• _TASK TO COMPLETE_
Locate the line with "My account (1111, 42)" in the material. Copy that line and each one after it, through the last, exactly and with nothing else.

+++

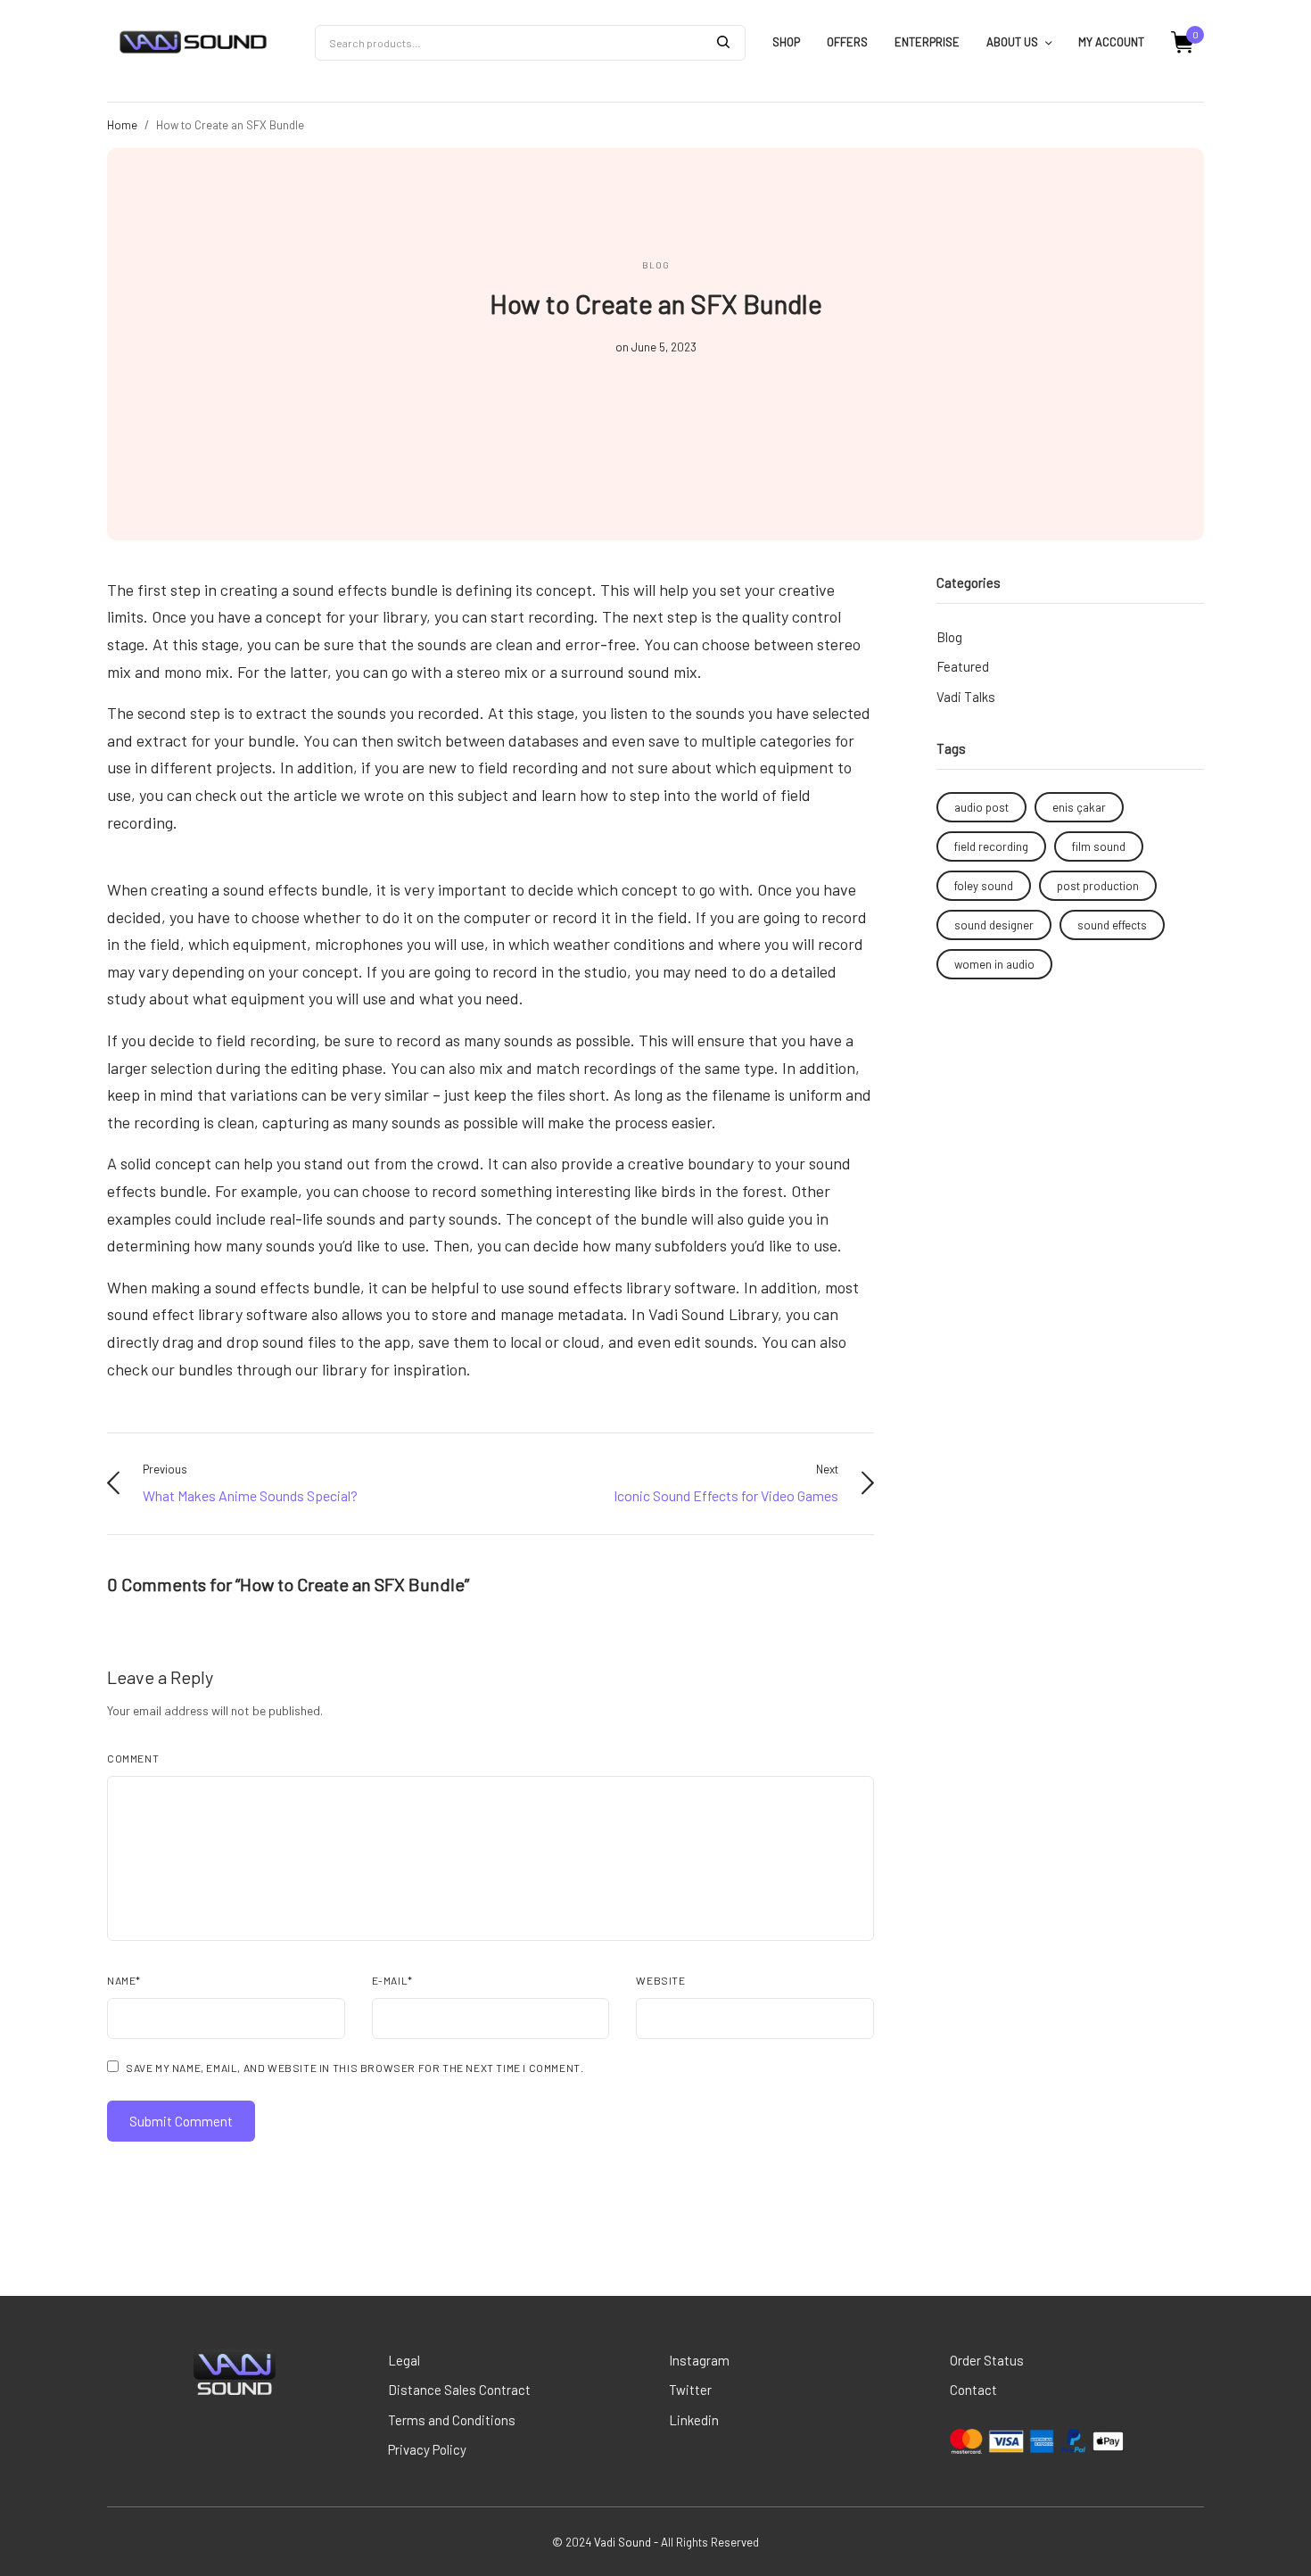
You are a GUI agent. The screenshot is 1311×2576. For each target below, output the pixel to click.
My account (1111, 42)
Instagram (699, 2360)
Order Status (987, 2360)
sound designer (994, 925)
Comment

+++

• _REPLY TO THE TASK_
My account (1111, 42)
Instagram (699, 2360)
Order Status (987, 2360)
sound designer (994, 925)
Comment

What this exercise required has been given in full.